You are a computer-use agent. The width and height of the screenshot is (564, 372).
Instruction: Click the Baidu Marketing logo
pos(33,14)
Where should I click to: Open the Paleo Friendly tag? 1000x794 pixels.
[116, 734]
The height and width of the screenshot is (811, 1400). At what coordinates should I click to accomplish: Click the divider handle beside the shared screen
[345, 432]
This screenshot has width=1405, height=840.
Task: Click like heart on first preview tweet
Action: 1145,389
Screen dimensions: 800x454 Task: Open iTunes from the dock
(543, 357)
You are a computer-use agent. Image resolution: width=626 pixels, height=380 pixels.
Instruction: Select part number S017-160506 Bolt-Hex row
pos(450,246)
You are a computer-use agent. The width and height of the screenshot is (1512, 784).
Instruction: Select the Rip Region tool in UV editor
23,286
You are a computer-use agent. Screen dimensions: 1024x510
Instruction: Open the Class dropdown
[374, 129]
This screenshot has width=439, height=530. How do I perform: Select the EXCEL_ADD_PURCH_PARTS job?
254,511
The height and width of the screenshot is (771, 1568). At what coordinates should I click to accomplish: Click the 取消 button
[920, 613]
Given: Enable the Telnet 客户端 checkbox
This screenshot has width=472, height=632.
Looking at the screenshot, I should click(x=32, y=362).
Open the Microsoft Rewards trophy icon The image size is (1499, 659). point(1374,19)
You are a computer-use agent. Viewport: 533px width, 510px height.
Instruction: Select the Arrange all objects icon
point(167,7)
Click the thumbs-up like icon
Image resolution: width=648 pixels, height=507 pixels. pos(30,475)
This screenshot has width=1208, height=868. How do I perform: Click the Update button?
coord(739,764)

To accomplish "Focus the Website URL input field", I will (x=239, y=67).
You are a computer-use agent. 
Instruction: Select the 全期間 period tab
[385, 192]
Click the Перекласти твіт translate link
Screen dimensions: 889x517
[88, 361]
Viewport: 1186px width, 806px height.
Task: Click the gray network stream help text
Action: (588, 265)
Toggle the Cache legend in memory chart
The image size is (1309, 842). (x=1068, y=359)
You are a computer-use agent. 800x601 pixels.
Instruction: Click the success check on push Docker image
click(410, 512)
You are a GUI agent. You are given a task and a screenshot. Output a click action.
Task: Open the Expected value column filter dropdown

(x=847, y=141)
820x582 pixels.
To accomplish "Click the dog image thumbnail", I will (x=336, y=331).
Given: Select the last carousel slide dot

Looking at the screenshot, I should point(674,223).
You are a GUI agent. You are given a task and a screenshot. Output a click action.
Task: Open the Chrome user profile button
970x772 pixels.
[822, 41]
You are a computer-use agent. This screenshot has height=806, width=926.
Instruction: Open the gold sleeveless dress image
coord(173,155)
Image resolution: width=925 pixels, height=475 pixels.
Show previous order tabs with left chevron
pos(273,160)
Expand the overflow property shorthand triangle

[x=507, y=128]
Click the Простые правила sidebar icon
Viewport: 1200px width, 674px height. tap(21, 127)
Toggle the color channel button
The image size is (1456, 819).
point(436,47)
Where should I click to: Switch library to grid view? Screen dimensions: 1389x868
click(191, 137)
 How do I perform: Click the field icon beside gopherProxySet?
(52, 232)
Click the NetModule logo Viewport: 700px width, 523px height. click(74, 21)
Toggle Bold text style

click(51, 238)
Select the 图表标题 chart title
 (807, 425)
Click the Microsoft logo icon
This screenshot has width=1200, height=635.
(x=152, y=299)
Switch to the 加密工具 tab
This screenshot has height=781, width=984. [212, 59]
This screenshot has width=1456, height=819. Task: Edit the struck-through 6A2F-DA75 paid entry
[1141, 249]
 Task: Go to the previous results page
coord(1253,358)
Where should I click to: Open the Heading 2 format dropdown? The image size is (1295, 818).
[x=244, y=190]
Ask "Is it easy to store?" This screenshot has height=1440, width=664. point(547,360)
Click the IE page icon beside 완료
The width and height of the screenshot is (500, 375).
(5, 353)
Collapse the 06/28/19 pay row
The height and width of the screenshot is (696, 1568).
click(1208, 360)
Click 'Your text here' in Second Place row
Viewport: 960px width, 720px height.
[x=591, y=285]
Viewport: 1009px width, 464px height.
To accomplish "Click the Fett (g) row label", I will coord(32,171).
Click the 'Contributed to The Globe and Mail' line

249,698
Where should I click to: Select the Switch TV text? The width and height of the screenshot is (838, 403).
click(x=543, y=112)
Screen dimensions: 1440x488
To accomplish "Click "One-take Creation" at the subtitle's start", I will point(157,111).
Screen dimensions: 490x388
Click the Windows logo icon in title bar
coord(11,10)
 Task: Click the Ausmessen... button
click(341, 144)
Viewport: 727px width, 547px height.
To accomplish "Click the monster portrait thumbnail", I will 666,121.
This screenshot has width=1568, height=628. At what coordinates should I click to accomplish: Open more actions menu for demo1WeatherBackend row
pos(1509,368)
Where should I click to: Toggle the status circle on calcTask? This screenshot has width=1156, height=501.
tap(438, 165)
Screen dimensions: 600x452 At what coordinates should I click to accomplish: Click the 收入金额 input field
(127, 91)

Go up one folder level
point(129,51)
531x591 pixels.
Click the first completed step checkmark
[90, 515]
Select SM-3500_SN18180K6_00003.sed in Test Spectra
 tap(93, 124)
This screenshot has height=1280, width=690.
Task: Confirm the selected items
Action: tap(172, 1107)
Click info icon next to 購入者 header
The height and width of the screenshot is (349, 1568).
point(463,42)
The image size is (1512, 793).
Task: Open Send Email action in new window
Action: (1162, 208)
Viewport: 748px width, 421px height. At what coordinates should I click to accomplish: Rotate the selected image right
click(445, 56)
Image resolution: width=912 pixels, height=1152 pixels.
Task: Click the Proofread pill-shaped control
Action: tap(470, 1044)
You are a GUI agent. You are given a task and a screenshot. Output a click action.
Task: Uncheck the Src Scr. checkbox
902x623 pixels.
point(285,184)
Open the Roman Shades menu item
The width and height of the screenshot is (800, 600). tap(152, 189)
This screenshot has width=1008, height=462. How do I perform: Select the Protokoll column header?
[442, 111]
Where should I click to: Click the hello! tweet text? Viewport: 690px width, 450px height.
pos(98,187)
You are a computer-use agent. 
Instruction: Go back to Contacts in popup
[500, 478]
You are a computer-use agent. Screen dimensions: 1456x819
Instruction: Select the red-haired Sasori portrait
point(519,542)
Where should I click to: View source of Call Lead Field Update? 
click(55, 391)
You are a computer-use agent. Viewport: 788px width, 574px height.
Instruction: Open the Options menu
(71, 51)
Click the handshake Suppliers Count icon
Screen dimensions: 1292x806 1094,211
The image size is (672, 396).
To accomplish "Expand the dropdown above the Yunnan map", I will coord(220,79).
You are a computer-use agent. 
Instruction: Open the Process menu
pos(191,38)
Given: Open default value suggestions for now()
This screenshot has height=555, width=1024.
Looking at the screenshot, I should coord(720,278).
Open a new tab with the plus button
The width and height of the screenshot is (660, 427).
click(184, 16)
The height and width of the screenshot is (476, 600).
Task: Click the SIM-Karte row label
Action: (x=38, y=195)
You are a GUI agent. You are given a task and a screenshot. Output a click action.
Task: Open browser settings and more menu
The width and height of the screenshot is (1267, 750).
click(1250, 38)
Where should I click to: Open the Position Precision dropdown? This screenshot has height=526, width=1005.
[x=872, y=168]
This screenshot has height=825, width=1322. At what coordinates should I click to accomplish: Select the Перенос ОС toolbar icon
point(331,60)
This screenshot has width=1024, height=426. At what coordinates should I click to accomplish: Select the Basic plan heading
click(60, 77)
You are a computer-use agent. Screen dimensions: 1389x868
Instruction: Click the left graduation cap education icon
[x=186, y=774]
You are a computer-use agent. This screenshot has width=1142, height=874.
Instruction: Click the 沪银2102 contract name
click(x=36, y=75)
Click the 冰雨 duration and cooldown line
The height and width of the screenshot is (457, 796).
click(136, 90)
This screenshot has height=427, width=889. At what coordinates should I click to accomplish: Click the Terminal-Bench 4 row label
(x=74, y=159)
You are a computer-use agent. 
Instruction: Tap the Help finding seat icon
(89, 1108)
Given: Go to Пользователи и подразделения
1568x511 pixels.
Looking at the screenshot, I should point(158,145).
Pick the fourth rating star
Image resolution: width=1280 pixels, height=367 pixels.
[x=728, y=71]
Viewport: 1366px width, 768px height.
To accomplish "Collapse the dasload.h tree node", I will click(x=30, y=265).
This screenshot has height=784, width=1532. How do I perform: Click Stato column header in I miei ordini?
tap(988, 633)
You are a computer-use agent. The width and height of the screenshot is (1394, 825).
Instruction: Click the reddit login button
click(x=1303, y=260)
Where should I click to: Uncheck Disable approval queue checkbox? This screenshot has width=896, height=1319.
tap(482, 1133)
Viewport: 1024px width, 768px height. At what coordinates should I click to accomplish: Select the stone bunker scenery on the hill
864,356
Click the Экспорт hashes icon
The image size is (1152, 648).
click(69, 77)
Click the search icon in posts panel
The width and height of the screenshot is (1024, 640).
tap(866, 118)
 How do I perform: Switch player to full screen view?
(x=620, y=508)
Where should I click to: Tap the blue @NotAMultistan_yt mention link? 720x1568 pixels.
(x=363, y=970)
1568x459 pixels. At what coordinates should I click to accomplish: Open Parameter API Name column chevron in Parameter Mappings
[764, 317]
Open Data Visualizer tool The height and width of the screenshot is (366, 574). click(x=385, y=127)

§

- _Aim of the task_: When a line in the material includes the word "Collapse", copy it out.

- _Solution to this exercise_:
Collapse the 06/28/19 pay row
To accomplish "Collapse the dasload.h tree node", I will click(x=30, y=265).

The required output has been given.